Synchronization for Quantized Semi-Markov Switching Neural Networks in a Finite Time

• Published in: IEEE transaction on neural networks and learning systems Vol. 32; no. 3; pp. 1264 - 1275
• Main Authors: Qi, Wenhai, Park, Ju H., Zong, Guangdeng, Cao, Jinde, Cheng, Jun
• Format: Journal Article
• Language: English
• Published: United States IEEE 01.03.2021; The Institute of Electrical and Electronics Engineers, Inc. (IEEE)

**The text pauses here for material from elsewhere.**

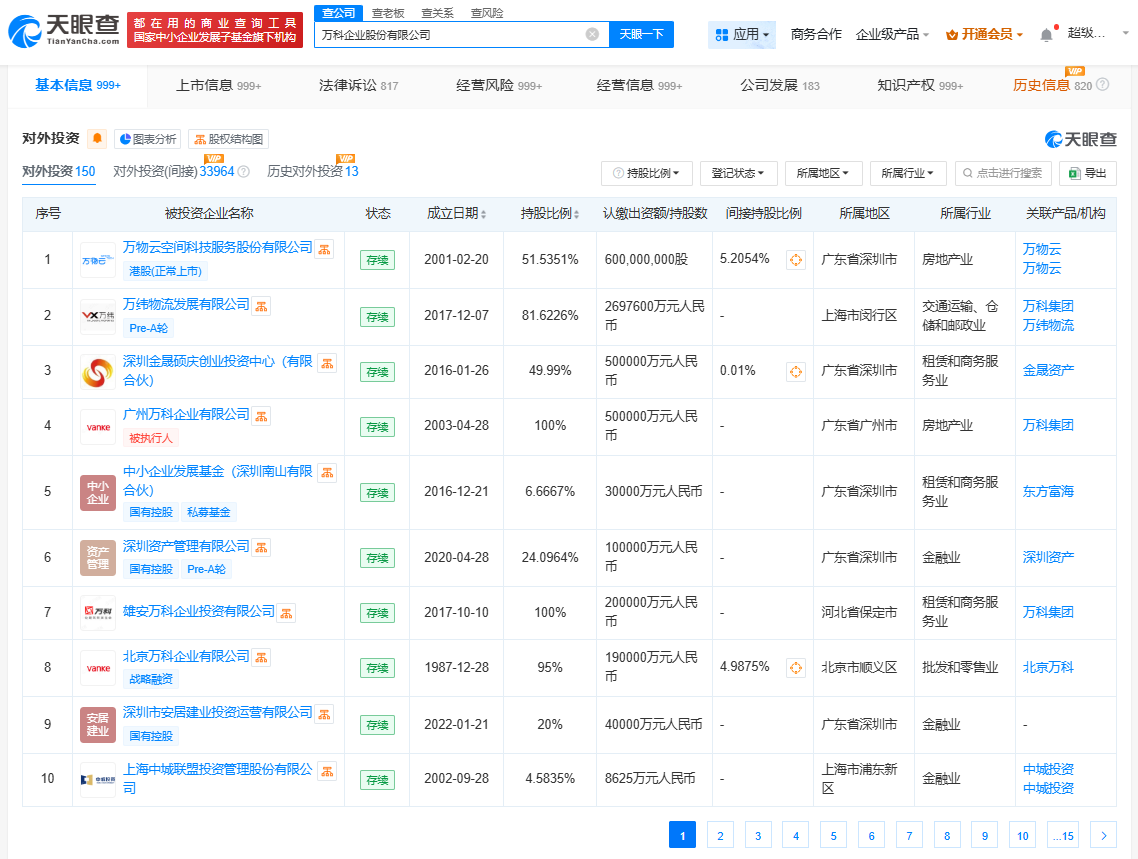
Task: Open 万物云空间科技服务股份有限公司 company link
Action: (x=217, y=247)
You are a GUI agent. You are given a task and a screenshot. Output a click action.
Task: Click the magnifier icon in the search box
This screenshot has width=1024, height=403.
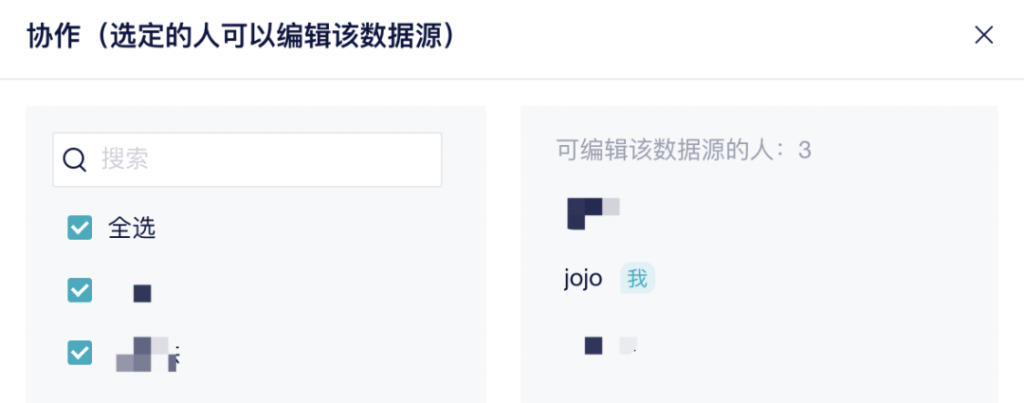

• Subjects: Artificial neural networks; Control systems design; Feedback control; Finite-time controller; Linear matrix inequalities; logarithmic quantizer; Markov processes; Mathematical analysis; Neural networks; Stability analysis; Stochasticity; Switched mode power supplies; Switches; Switching; Synchronization; Time synchronization; weak infinitesimal operator
• ISSN: 2162-237X; 2162-2388; 2162-2388
• DOI: 10.1109/TNNLS.2020.2984040

Finite-time synchronization (FTS) is discussed for delayed semi-Markov switching neural networks (S-MSNNs) with quantized measurement, in which a logarithmic quantizer is employed. The stochastic phenomena of structural and parametrical changes are modeled by a semi-Markov process whose transition rates are time-varying to depend on the sojourn time. Practical systems subject to unpredictable structural changes, such as quadruple-tank process systems, are described by delayed S-MSNNs. A key issue under the consideration is how to design a feedback controller to guarantee the FTS between the master system and the slave system. For this purpose, by using the weak infinitesimal operator, sufficient conditions are constructed to realize FTS of the resulting error system over a finite-time interval. Then, the solvability conditions for the desired finite-time controller can be determined under a linear matrix inequality framework. Finally, the theoretical findings are illustrated by the quadruple-tank process model.